In November, Mansoor Ijaz, a Pakistani American businessman, revealed that in early May he had sent an unsigned memo to Adm. Mike Mullen, then chairman of the Joint Chiefs of Staff, via former national security adviser James L. Jones, asking for U.S. help in preventing a possible military coup.
In return for such aid, the memo promised, Pakistan would bring its nuclear arsenal under a verifiable, transparent regime of control, sever links between the military spy service and the Afghan Taliban, and bring to justice militants accused of attacking the Indian city of Mumbai in 2008.

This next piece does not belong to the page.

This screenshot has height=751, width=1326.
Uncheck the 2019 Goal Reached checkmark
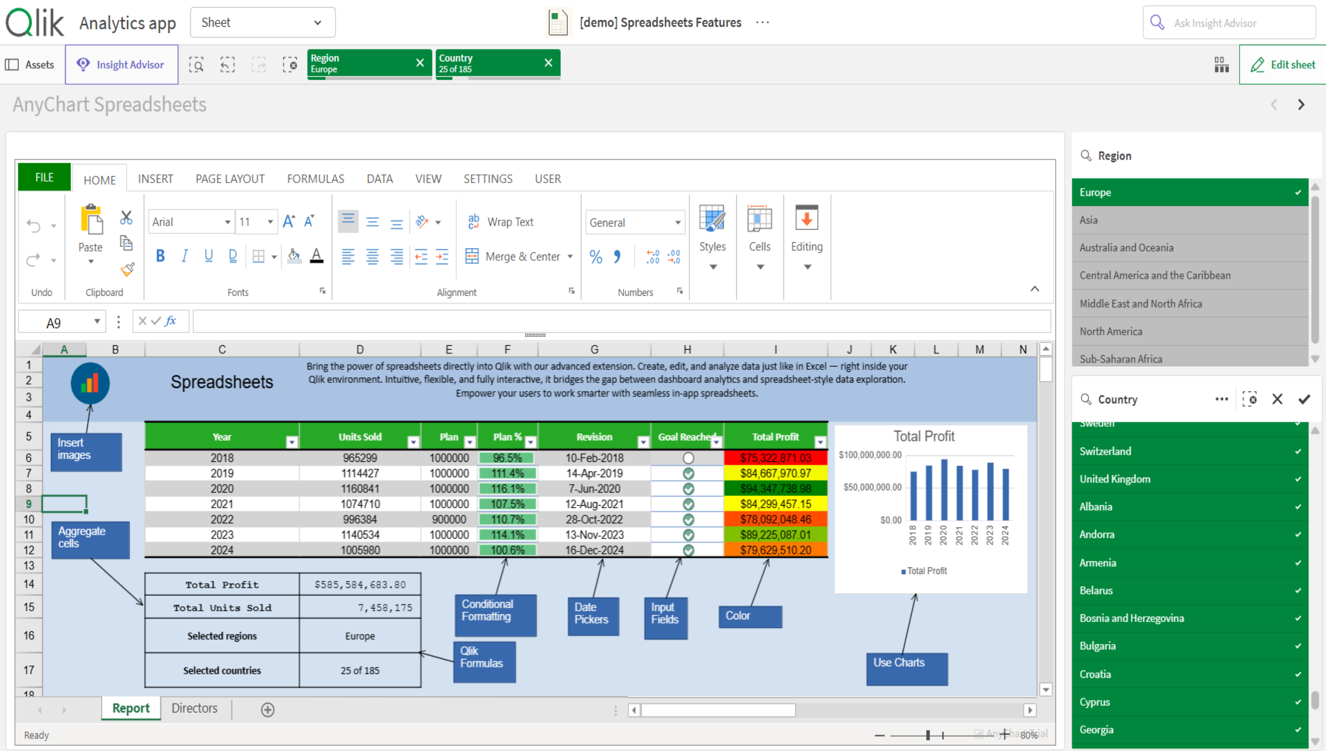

Ijaz said the memo was dictated to him by Haqqani, on Zardari’s instructions, and he has since released a series of purported BlackBerry Messenger exchanges that he says support his version of events.
The military was outraged and, just as important, apparently saw a chance to dispose of a man it had long been gunning for, analysts say. Mistrust had been especially acute since Haqqani accused the army in a 2005 book of a long-standing symbiotic relationship with radical Islam.
The incident offered the military an opportunity to attack Zardari, Haqqani’s boss and most important backer and an equally bitter foe of Gen. Ashfaq Kayani, the army chief.
Asked to give evidence on the memo affair, Lt. Gen. Ahmed Shuja Pasha, the head of the Inter-Services Intelligence agency (ISI), said he had met with Ijaz, reviewed the evidence and concluded that it indicated Haqqani’s involvement.
Last week, Kayani demanded a full investigation of a controversy that he said had harmed national security, calling it an unsuccessful attempt to lower the army’s morale.
On Friday, however, the former ambassador was thrown a lifeline from the United States in the form of an affidavit from Jones, a copy of which The Washington Post obtained.
Jones undermined Ijaz’s story by testifying that the businessman had contacted him about the proposal “a few days before May 9,” the date on which Ijaz has said Haqqani had first telephoned him with the idea.
Pakistani newspapers have begun to ask why the intelligence agency is not being investigated, along with government officials. In the BlackBerry exchanges, Ijaz said that Pasha, the ISI chief, had traveled to Arab countries in May, where he received permission from their leaders to oust Zardari.
“Many are likely to consider Ijaz’s second charge as serious as the one against Haqqani and Zardari and would expect that the Supreme Court gives the statement equal importance as it proceeds with the memo case,” Pakistan Today wrote in an editorial last Thursday.
So far, that expectation has not been met.